Dabei hilft ihm die Orgel, dieses Instrument mit dem langen Atem, der durch die Windladen strömt, sich in den kleinen und großen Pfeifen bricht. Mit ihrem Luftstrom und ihrer Stimmvielfalt, die ein ganzes Orchester ersetzt, atmet sie christlichen Geist. Immer wieder geht der Erzähler in die Kirche und übt, verspielt sich, beginnt von neuem, fragt sich: "Wie schnell spiel ich's nur? Wo beton ich's denn?" Der Orgellehrer des Konservatoriums sitzt in eine Wolldecke gehüllt bei seinem Schüler und erklärt den Notentext, die Noten als Zeichen und Winke. Oder er wandert über die Empore und spricht über das Leben als Gottesdienst. Nicht nur die Musik und ihr Instrument verweisen bei Jan Lurvink auf die Tanszendenz, aber sie sind es, die in diesem Buch ein neues, sehr altes Kunstverständnis begründen. Erst Gott, dann die Musik, dann der Künstler.
Dem Verlag scheint das eher unangenehm zu sein, denn er setzt dem heteronomen Motto des Organisten, "an ihr, der Orgel, soll er wirken, nicht an seinem Bilde", im Schutzumschlag des Buches ein stilisiertes Bild des Autors entgegen. Im Großformat, in Postergröße, nicht Jesus Christus, nicht Bach, sondern Lurvink. Auch gegen die offenkundige große Nähe von Erzähler und Autor hat der Verlag durch die beherzte Gattungsbezeichnung "Roman" das seinige getan, um den Verdacht, es handele sich hier um einen religiösen Bekenntnistext, zu zerstreuen. Die Konzentration eines jungen Autors auf religiöse Fragen rührt wohl an eines der letzten Tabus der Gegenwartsliteratur, das zeigt auch der Klappentext, der den Werdegang eines Musikers und die Entdeckung der "verstörenden zeitgenössischen Musik" ankündigt, am Rande auf den "allgegenwärtigen Tod" verweist, die Religion aber ganz einfach verschweigt.
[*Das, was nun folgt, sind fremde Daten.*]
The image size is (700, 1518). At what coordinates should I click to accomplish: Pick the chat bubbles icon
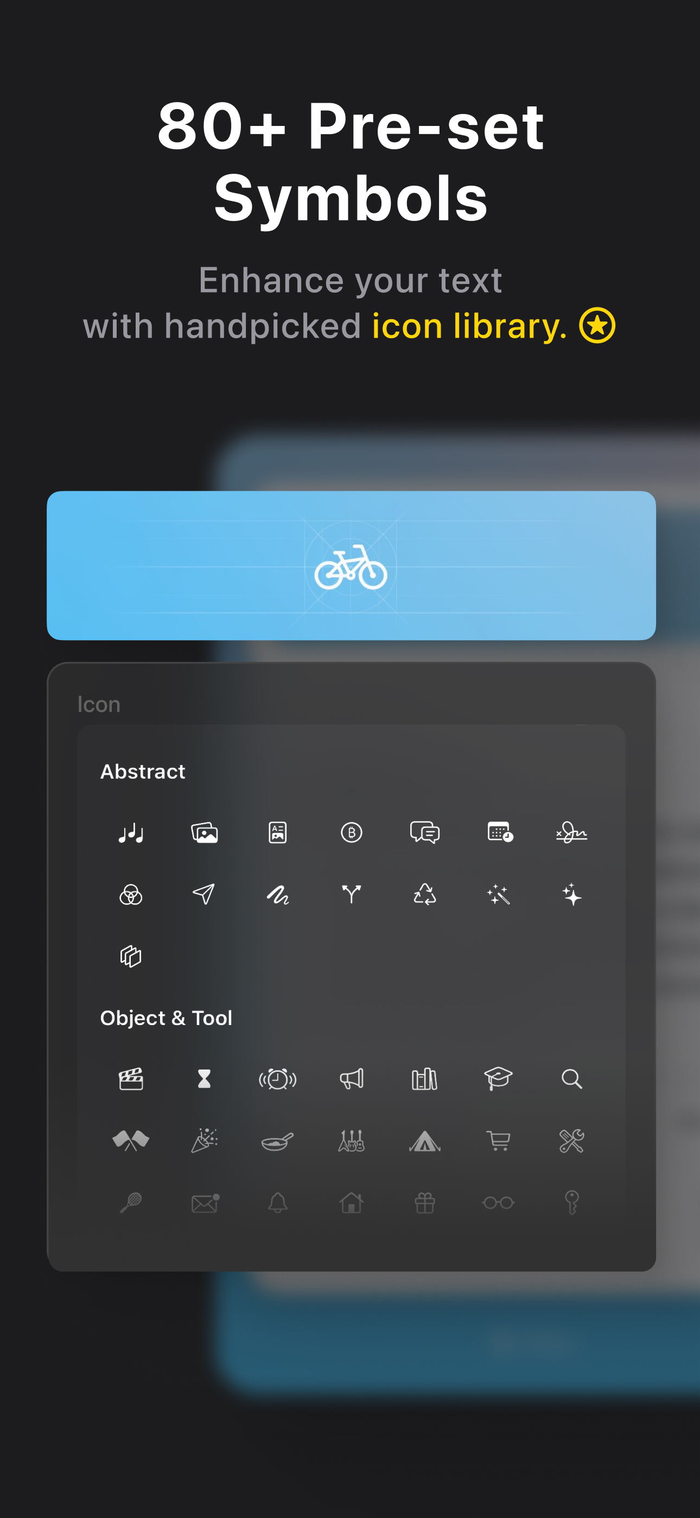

Den Autor sollte das nicht bekümmern, denn er hat etwas zu sagen, mit großem Ernst und einer eigenen Sprache. Immer wieder wird der ungewohnt hohe Ton der religiösen Reflexion durch Alltagssprache aufgefangen. Nicht selten dienen Kontraste und Ironisierungen einer Distanzierung, die angenehm von der Selbstinszenierung anderer junger Autoren abweicht - Jan Lurvink hat keine Home-Page. Allenfalls die zahlreichen Wortspiele und etwas gewagten Verben stören den Sprachfluß, der im Laufe des Buches an Ruhe gewinnt. Besonders dort, wo es um den Tod geht, findet Lurvink unprätentiöse Bilder: "Der Krematoriumarbeiter hat sich seinen Mundschutz übergezogen und zerkleinert mit einem Stößel die zu großen Knochenteile, damit die Mahlmaschine später nicht verklemmt. Notfalls liest er aus dem Aschezuber die künstlichen Hüftgelenke heraus; klar, daß die sich nicht in den Wind streuen lassen." SANDRA KERSCHBAUMER
Jan Lurvink: "Windladen". Roman. Dumont Verlag, Köln 1998, 190 S., geb., 34,- DM.